(Records of locating words and elements)
******

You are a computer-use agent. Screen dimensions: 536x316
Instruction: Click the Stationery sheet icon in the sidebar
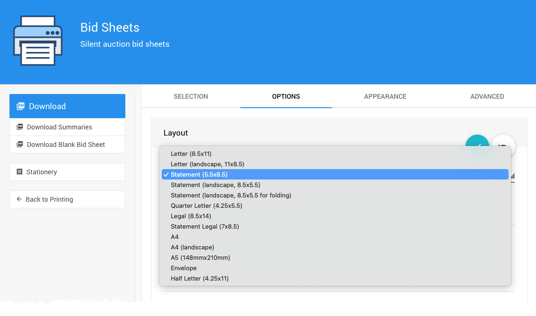[x=19, y=172]
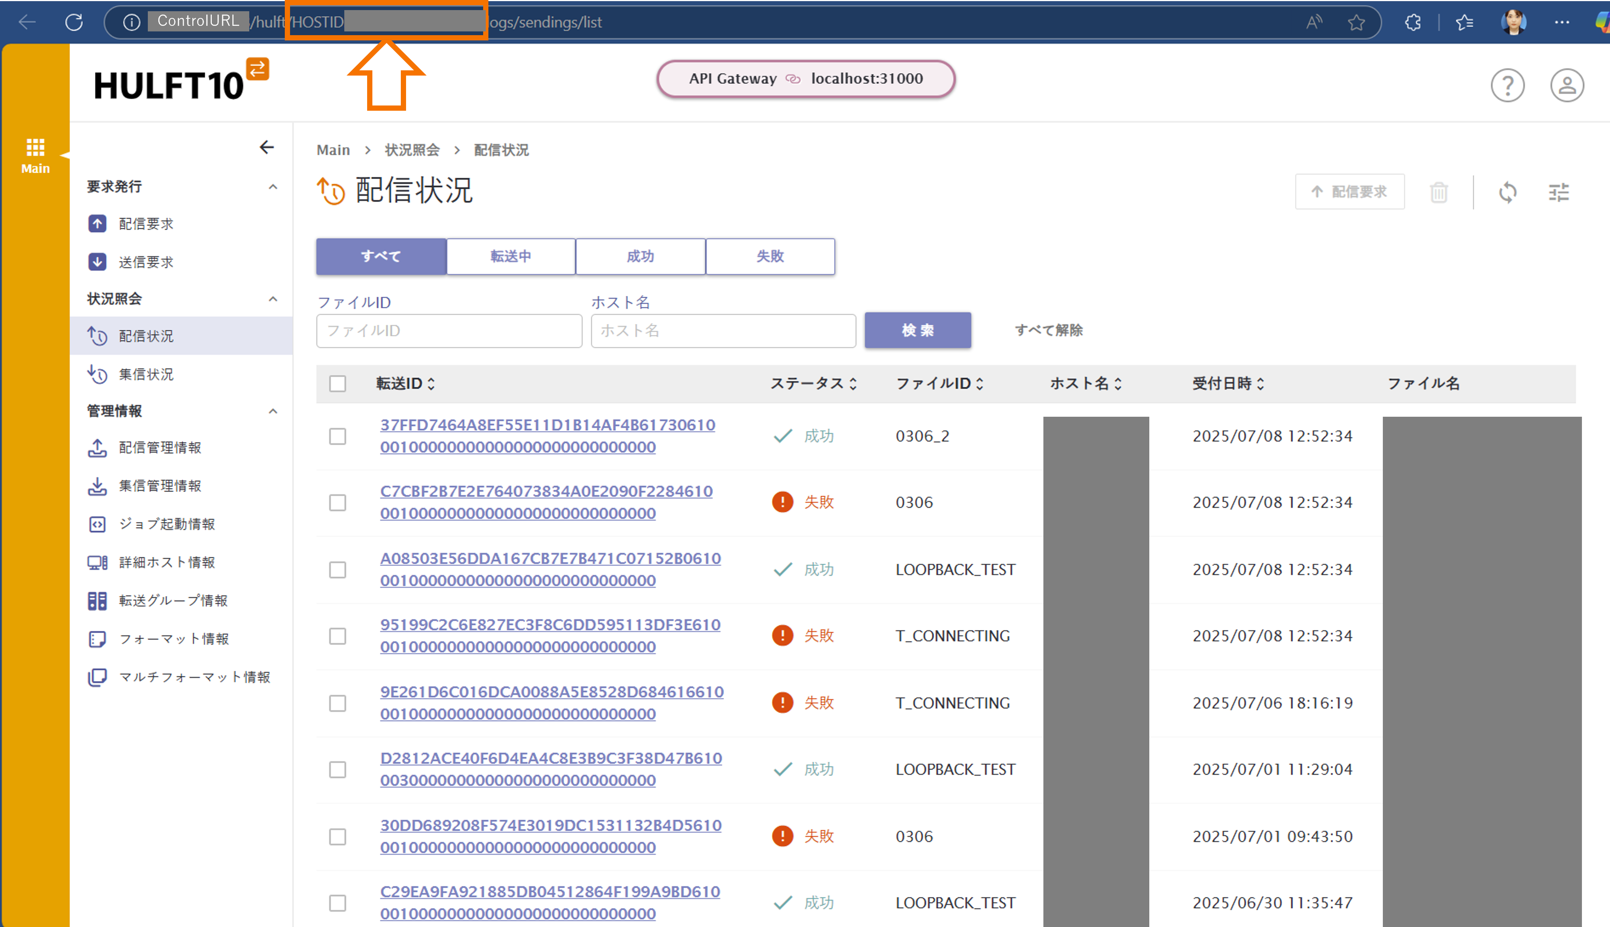Refresh the delivery status list
This screenshot has height=927, width=1610.
[x=1507, y=192]
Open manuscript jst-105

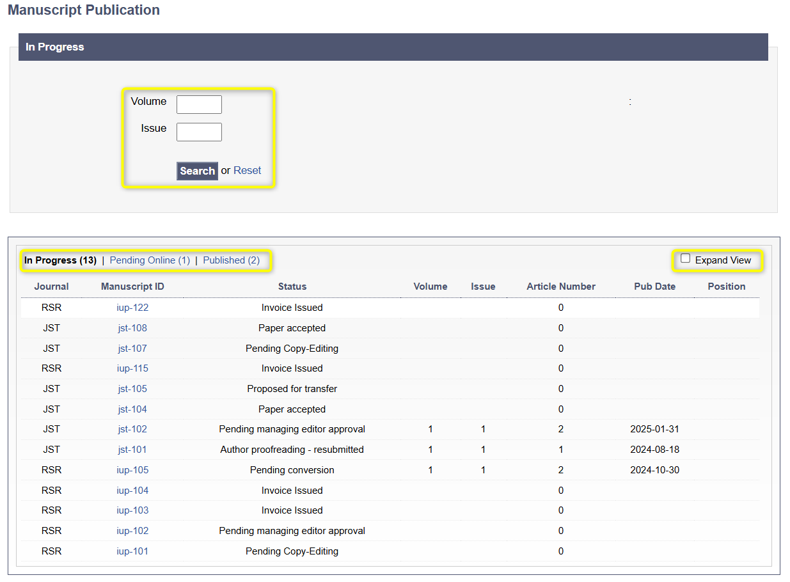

******

DIRECTIONS:
Select each line of the entries above that contains the word "agent", treating uppercase and lowercase letters as distinct.

EXPECTED ANSWER:
You are a computer-use agent. Screen dimensions: 536x316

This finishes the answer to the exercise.